**Exercise directions:** Compute how many lines in the data below hold the word "size", then report that number with nothing else.
>>
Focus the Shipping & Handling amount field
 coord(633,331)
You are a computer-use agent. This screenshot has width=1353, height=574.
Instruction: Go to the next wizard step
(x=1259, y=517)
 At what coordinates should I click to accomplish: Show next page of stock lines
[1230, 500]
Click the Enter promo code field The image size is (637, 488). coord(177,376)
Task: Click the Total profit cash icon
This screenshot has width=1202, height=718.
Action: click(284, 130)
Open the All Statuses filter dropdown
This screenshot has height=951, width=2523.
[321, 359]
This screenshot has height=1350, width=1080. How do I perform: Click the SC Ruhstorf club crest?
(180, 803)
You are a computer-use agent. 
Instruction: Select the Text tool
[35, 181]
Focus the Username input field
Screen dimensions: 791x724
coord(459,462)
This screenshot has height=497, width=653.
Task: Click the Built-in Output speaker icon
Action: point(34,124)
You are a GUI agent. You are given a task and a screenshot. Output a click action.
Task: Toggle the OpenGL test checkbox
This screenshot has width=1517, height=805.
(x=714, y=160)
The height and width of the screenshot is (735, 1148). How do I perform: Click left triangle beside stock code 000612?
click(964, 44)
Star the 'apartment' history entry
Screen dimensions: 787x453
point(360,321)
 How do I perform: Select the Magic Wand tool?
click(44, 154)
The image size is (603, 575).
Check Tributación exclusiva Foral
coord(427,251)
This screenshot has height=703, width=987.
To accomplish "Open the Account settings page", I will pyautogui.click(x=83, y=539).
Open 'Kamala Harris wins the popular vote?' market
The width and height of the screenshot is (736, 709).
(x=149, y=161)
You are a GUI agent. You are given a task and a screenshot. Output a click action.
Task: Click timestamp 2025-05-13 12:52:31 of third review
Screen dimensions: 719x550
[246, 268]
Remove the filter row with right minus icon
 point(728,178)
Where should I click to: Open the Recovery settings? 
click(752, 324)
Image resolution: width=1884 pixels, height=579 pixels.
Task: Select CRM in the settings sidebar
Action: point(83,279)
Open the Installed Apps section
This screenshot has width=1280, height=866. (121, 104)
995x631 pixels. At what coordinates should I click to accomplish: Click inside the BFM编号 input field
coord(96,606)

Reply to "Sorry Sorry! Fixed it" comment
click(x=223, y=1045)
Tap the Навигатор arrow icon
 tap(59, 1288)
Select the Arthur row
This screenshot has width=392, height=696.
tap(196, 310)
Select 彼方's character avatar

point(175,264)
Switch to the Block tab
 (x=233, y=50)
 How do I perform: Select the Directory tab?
<<
**Exercise response:** 2